Although it is not clear how close Fredrick and Margaret were, Gaskell is very quick to introduce the character of Fredrick. When informed of Mr. Hales decision to leave the Church, Margaret immediately relates the decision to Fredrick’s situation (Lee). By mentioning a “minor” character so early, Gaskell seems to suggest that Fredrick will play a significantly greater role throughout the course of the novel. Fredrick is frequently mentioned by Mrs. Hale in thought as well as conversation. Lee argues that Fredrick occupies “too much” of her own character, as she frequently wishes for her son to be physically present. Although Margaret does not seem to worry over Fredrick’s predicament at the beginning of the novel, there is an obvious change in her thoughts towards the end. After Fredrick’s sudden intrusion into the plot, Margaret becomes fixated on his safety to the point where it interferes with her daily tasks (Lee). It is also important to note that Fredrick’s story is conveniently nestled at the end of Volume I, thus serving as the beginning of Volume II. Therefore, Fredrick is the transitional point of the entire novel. It is on these grounds that Fredrick Hale is much more than a simple secondary character.

Fredrick’s introduction to the novel is through the description of his occupation and a very brief mention of the mutiny. Fredrick’s mutiny is a direct comparison to the subsequent strike in Milton. Although Fredrick did not truly “strike,” he did successfully manage to disrupt the established social order (on the ship), much like the strikers in Milton wished to do. By learning of Fredrick’s mutiny before the Milton strikes take place, Gaskell seems to hint at the importance of Fredrick. The mutiny also foreshadows the issues with Thornton’s business practices, which mirror that of an Enlightened Despot, as well as the possible problems that the participants in the strike will face (Lee). To further discuss Fredrick’s importance to the novel, his naval experiences will be examined. Hale’s profession in itself is a direct foil to the societal relations in Milton. As a sailor, Fredrick is able to transcend not only geographical boundaries, but hypothetical boundaries as well. Fredrick’s general fluidity is a direct contrast to the rigid, caste-like system of Milton. Much like his sister, Fredrick is elevated beyond the artificial boundaries of class. However, Fredrick is elevated above class boundaries because his specific class roll is unclear. Although he comes from a relatively middle class family, Fredrick loses his sense of class during his sailing expeditions. Due to his captain’s cruelty, Fredrick’s class shares much commonality of slaves (Lee).
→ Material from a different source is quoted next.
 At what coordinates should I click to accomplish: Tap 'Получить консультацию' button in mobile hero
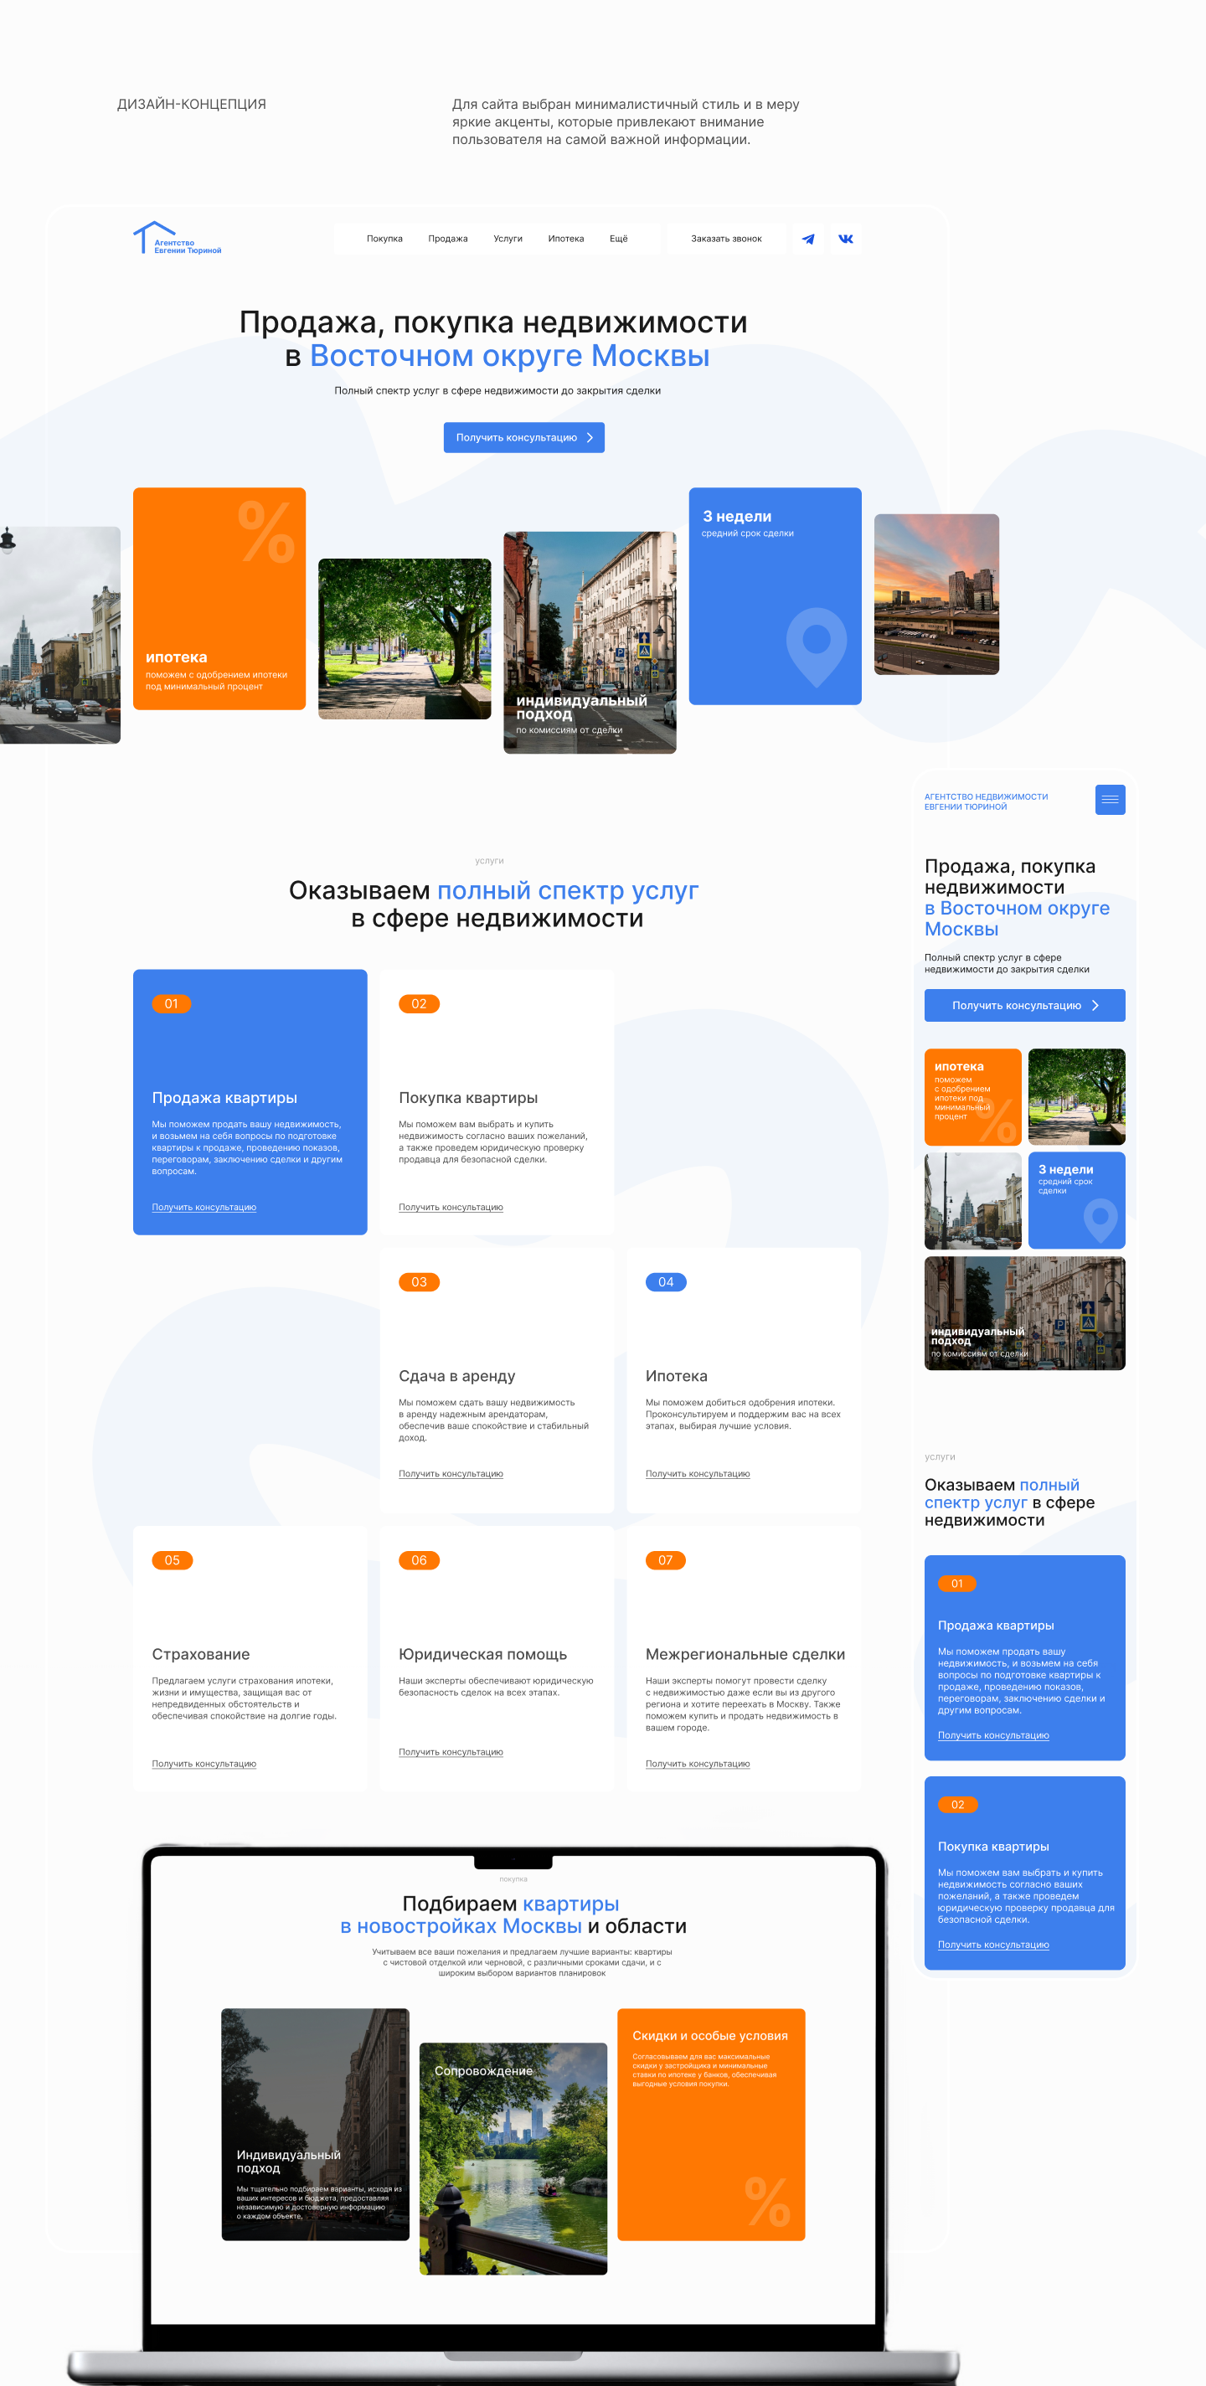(x=1024, y=1005)

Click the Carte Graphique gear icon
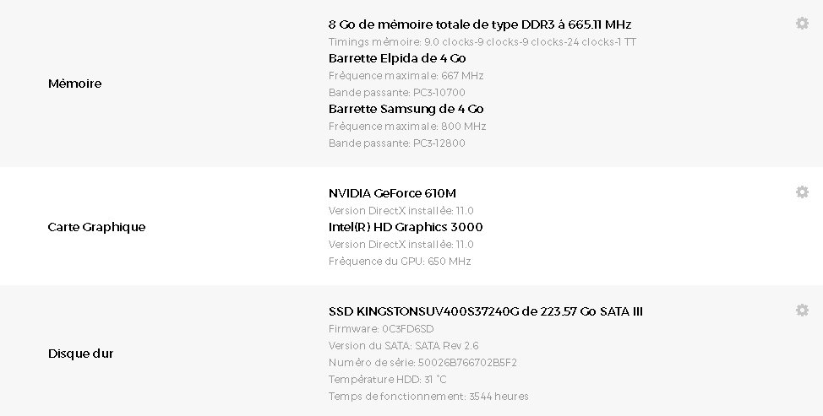click(802, 192)
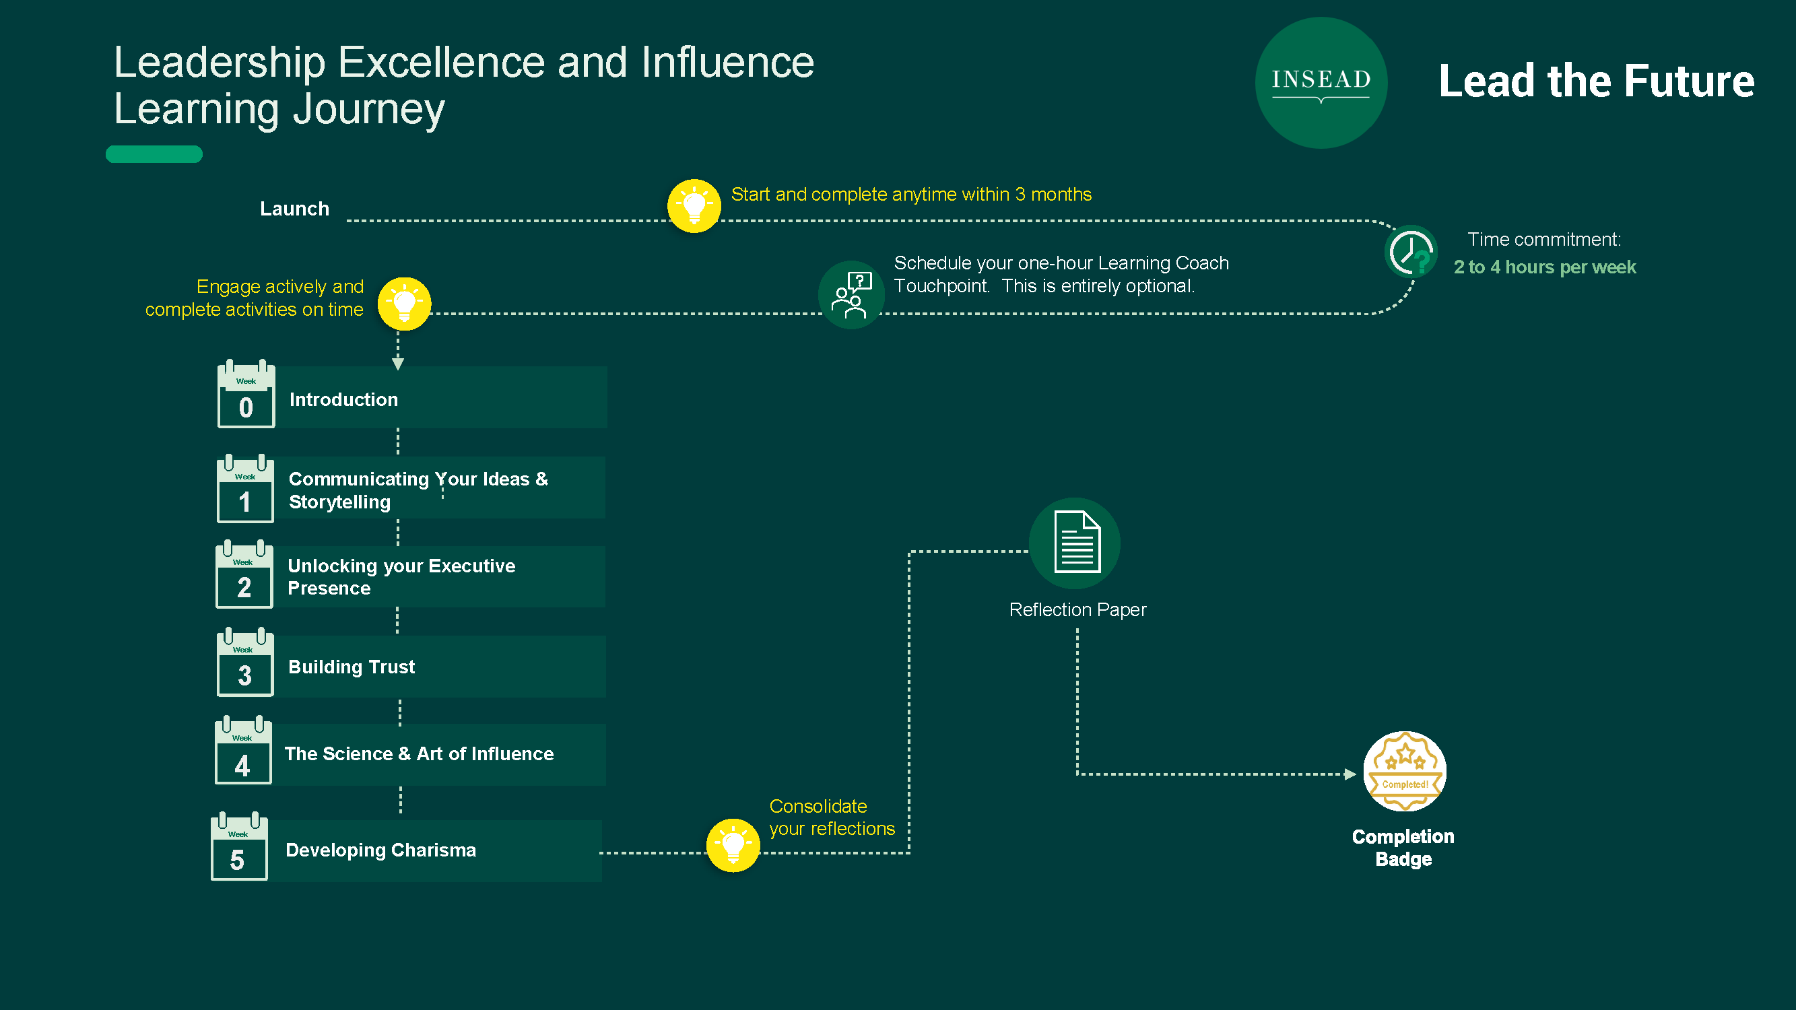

Captain Reid’s treatment of Fredrick can easily be compared to the treatment of the American slave. According to Bolster, sailors could frequently be severely flogged, the practice become more lethal and prevalent during the height of British impressment (Bolster). By comparing Fredrick’s transatlantic mistreatment to that of slaves, Gaskell is able to link Fredrick to the institution of capitalism, a main theme of the novel. Fredrick is essential to the idea of capitalism, as he is the literal and theoretical link between nations. Hale is the link between the cotton producing Antebellum South and the North of England (Lee). From this link, Gaskell’s novel can be seen in a much broader, global context, mirroring that of an emerging capitalistic society.

Through Fredrick’s link to the cotton trade, the text seems to shows how American interests and ambitions impact Britain, which can very well impact domestic relations, especially in regards to labor. Around the time of publication, England was in a very poor place domestically. When looking at the global economy in the nineteenth century, English stability in the domestic realm was directly impacted by American stability (Lee). Therefore, it could be reasonably assumed that the rising tensions in Milton could be a result of a tumultuous economy, where America is possibly to blame. Therefore, the link between America and England, primarily through societal relations and capitalism, is crucial to the plot of the novel, as the two nations fates are essentially intertwined.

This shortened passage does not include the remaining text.